Bürgermeister Rupp spricht von „biblischem Ausmaß“

Gondelsheims Bürgermeister Markus Rupp bezeichnete das Ereignis als „Unwetter mit beinahe biblischem Ausmaß“. Der Saalbach stieg innerhalb kürzester Zeit auf über 2,80 Meter an. Zum Vergleich: Beim letzten großen Starkregenereignis in Gondelsheim im Jahr 2013 war der Pegel rund 60 Zentimeter niedriger. Zudem fiel aus einer hartnäckigen Gewitterzelle innerhalb kürzester Zeit eine Regenmenge von 130 Litern pro Quadratmeter. „Das war eine fürchterliche Gemengelage, für die es aus meiner Sicht nur schwerlich einen Schutz gibt“, resümiert Rupp.

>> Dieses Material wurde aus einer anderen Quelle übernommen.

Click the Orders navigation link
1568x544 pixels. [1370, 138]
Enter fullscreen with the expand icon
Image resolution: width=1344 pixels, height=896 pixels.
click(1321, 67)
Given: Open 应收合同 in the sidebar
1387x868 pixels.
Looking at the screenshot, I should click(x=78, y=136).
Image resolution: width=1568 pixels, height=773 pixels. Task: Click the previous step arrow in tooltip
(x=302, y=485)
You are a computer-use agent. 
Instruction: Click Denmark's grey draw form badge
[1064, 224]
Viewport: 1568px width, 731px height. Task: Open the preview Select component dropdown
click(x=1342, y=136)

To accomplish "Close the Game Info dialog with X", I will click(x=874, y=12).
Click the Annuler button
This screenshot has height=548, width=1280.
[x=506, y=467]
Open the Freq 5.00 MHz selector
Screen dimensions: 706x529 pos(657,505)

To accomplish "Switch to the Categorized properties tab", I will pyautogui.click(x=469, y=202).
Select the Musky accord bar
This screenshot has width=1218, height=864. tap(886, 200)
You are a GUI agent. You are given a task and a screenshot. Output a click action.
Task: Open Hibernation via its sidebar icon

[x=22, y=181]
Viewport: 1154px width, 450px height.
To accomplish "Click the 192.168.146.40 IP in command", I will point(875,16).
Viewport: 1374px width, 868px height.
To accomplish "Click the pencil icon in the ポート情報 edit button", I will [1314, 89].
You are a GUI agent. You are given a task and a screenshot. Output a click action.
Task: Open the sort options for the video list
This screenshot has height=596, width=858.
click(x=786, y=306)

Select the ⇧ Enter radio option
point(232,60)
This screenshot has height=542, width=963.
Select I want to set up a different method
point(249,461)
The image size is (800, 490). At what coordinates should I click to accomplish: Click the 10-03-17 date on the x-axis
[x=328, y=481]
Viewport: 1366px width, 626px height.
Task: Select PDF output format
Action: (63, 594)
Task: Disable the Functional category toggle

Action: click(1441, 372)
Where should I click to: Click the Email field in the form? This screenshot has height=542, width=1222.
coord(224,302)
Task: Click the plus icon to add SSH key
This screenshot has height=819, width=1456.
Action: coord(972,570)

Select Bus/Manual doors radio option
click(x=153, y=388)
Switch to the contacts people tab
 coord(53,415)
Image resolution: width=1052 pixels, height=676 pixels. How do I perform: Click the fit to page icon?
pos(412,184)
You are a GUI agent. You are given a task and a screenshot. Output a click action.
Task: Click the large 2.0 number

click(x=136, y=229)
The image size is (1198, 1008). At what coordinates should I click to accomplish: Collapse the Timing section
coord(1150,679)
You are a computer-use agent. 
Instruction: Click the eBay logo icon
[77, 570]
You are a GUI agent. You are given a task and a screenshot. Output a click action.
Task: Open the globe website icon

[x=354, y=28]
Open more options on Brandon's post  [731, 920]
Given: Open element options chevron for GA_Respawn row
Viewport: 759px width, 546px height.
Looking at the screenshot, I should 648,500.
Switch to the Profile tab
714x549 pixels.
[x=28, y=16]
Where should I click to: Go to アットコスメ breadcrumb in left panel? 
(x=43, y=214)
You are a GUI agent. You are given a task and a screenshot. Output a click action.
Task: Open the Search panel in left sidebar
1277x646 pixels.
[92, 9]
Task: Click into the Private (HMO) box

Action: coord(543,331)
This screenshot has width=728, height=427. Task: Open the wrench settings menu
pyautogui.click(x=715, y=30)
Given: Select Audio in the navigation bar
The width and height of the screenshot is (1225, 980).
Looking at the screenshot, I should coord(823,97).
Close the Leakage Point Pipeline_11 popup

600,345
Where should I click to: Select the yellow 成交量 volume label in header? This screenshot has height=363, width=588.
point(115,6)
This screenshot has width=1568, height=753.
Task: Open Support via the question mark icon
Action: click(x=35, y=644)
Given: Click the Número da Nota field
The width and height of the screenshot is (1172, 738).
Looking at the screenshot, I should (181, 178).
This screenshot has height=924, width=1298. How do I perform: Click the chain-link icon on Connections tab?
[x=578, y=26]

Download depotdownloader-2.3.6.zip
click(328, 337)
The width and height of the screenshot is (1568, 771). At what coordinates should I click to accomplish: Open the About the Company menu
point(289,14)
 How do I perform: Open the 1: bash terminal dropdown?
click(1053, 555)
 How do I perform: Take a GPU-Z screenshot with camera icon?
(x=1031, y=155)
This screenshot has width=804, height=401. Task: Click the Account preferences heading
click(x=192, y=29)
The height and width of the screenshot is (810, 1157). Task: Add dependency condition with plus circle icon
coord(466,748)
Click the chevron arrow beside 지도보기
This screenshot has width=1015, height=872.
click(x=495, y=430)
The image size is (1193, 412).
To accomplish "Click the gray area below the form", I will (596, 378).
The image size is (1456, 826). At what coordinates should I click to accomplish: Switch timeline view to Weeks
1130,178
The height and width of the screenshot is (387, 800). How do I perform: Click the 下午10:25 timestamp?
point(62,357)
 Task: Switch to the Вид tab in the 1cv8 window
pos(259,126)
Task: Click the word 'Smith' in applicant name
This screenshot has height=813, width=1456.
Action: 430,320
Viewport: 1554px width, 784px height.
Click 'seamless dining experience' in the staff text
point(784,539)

Einsatzkräfte und Bürger leisten beeindruckende Hilfe

Auch Landrat Christoph Schnaudigel, der sich vor Ort einen Überblick verschaffte, zeigte sich laut Rupp erschüttert über das Ausmaß der Verwüstungen. Unter anderem habe die Bereitschaftspolizei Bruchsal mit Wasserwerfern die Straßen gereinigt und mit ihrem technischen Dienst die Saalbach gesäubert. Der Bürgermeister lobt auch die engagierte Arbeit seiner Mitarbeiterinnen und Mitarbeiter im Rathaus: „Ich bin stolz, dass meine Verwaltung unglaublich motiviert bei der Sache ist und, wie ich glaube, sehr gute Arbeit leistet.“ Auch Gondelsheimer Unternehmen oder die örtlichen Landwirte seien ganz wesentlich an der Reinigung der Gemeinde beteiligt.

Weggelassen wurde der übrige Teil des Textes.